*Extrait du document*.
○ ○ ○ ○ ○

A Beyrouth, Guterres appelle les politiques libanais à \
©Photo: Ici Beyrouth
Le secrétaire général de l'ONU, Antonio Guterres, a appelé dimanche soir les hommes politiques libanais à "mettre un terme à leurs divisions qui paralysent le pays" et le peuple libanais à "s’engager en force dans le processus de désignation des moyens à même de faire progresser le pays", un processus que l’ONU "accompagnerait à chaque pas" estimant que les prochaines élections législatives seront "déterminantes" pour l’avenir du pays.

Antonio Guterres a entamé dimanche au Liban une visite de trois jours au cours de laquelle il entend afficher sa "solidarité" avec ce pays frappé par une crise économique et financière sans précédent.

"S'il y a bien un mot qui caractérise ma visite, c'est le mot solidarité", a déclaré M. Guterres dès son arrivée dans l'après-midi à Beyrouth, selon l'ONU.

C’est ce même "simple message de solidarité avec le peuple libanais" que le responsable onusien a affirmé avoir transmis au président de la République, Michel Aoun, en début de soirée, lors de leur entretien au palais de Baabda.

○ ○ ○ ○ ○

*Données extraites*.
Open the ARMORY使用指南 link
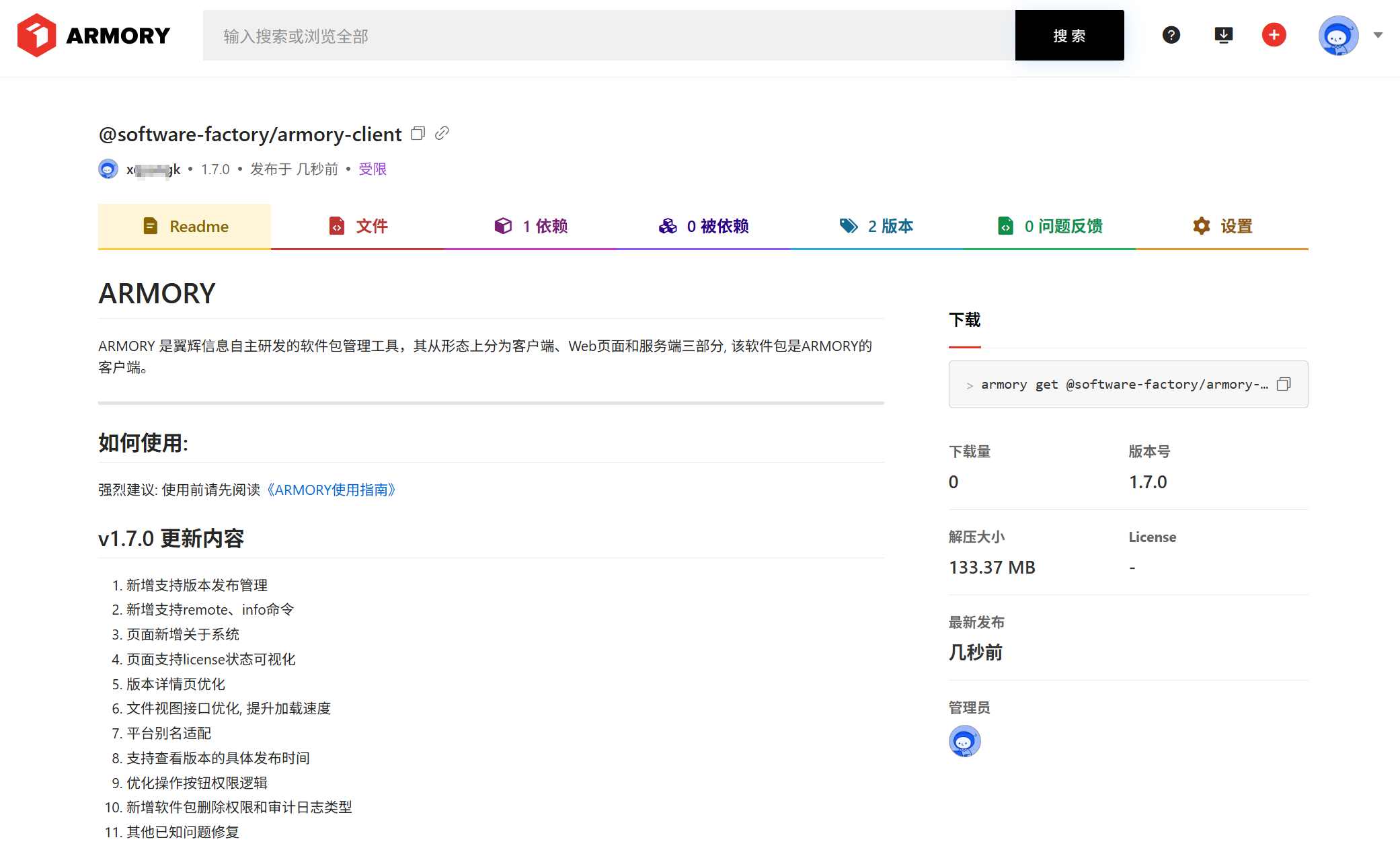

○ ○ ○ ○ ○

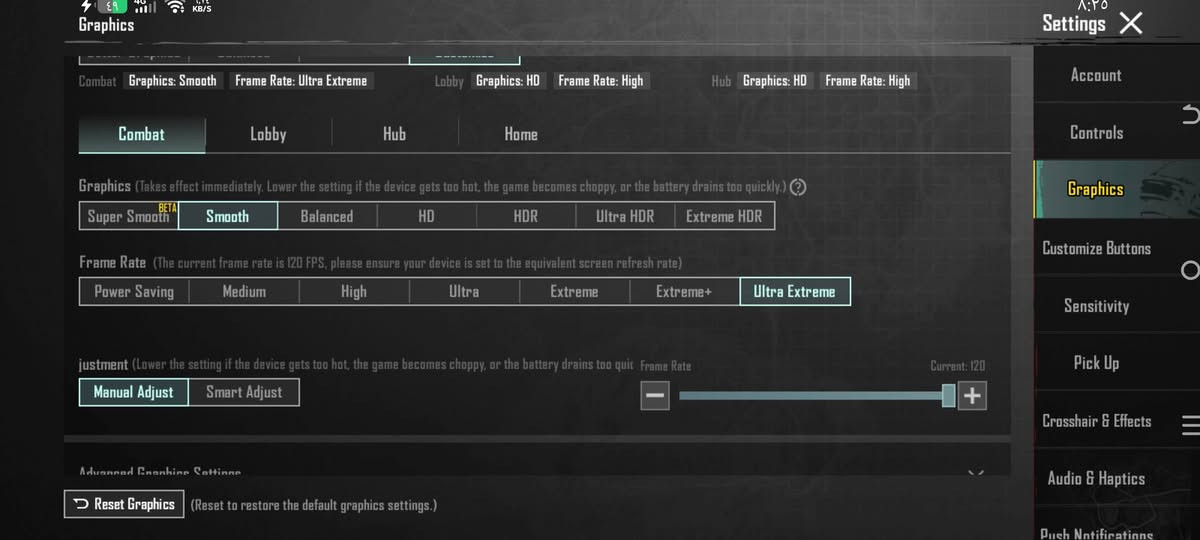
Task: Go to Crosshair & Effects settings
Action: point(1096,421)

○ ○ ○ ○ ○

*Exercice écrit*. Réécris le passage de l'article sur la visite d'Antonio Guterres au Liban, de « A Beyrouth, Guterres » jusqu'à « Beyrouth, selon l'ONU. », en changeant « dimanche » en « samedi ». La liste n'a aucun rapport avec l'article sur la visite d'Antonio Guterres au Liban.

*Corrigé*.
A Beyrouth, Guterres appelle les politiques libanais à \
©Photo: Ici Beyrouth
Le secrétaire général de l'ONU, Antonio Guterres, a appelé samedi soir les hommes politiques libanais à "mettre un terme à leurs divisions qui paralysent le pays" et le peuple libanais à "s’engager en force dans le processus de désignation des moyens à même de faire progresser le pays", un processus que l’ONU "accompagnerait à chaque pas" estimant que les prochaines élections législatives seront "déterminantes" pour l’avenir du pays.

Antonio Guterres a entamé samedi au Liban une visite de trois jours au cours de laquelle il entend afficher sa "solidarité" avec ce pays frappé par une crise économique et financière sans précédent.

"S'il y a bien un mot qui caractérise ma visite, c'est le mot solidarité", a déclaré M. Guterres dès son arrivée dans l'après-midi à Beyrouth, selon l'ONU.